:: Exercise inputs

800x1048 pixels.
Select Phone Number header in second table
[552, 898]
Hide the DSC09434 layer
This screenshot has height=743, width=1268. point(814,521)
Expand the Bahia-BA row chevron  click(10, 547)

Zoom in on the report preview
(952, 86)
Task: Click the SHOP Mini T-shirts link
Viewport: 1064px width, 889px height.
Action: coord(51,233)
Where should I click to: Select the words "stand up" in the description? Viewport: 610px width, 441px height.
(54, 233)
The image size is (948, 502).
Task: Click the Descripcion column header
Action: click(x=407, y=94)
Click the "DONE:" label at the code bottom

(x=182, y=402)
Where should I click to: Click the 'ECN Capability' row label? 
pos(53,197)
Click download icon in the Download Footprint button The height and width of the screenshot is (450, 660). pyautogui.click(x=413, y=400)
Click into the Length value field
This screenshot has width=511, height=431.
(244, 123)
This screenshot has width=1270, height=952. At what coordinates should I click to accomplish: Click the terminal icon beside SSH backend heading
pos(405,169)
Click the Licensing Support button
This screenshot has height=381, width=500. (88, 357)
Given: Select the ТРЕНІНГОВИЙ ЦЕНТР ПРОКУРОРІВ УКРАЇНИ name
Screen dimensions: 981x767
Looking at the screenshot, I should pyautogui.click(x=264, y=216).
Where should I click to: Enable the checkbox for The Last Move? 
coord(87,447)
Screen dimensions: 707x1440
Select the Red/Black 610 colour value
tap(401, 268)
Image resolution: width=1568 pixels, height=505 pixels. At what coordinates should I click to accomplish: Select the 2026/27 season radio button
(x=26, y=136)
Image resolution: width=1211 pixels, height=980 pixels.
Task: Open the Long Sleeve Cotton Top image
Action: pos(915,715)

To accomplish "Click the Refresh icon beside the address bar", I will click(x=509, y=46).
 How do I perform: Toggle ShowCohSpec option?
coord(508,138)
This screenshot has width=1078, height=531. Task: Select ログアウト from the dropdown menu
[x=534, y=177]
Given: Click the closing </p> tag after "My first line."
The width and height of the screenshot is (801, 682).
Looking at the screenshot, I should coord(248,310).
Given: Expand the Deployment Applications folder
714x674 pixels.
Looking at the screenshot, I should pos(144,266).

::::

Using the entries above, extract exactly the span from the line with "Given: Select the" to the line with "Given: Click the", both lines included; leave out everything else.

Completed exercise ▸
Given: Select the ТРЕНІНГОВИЙ ЦЕНТР ПРОКУРОРІВ УКРАЇНИ name
Screen dimensions: 981x767
Looking at the screenshot, I should pyautogui.click(x=264, y=216).
Where should I click to: Enable the checkbox for The Last Move? 
coord(87,447)
Screen dimensions: 707x1440
Select the Red/Black 610 colour value
tap(401, 268)
Image resolution: width=1568 pixels, height=505 pixels. At what coordinates should I click to accomplish: Select the 2026/27 season radio button
(x=26, y=136)
Image resolution: width=1211 pixels, height=980 pixels.
Task: Open the Long Sleeve Cotton Top image
Action: pos(915,715)

To accomplish "Click the Refresh icon beside the address bar", I will click(x=509, y=46).
 How do I perform: Toggle ShowCohSpec option?
coord(508,138)
This screenshot has width=1078, height=531. Task: Select ログアウト from the dropdown menu
[x=534, y=177]
Given: Click the closing </p> tag after "My first line."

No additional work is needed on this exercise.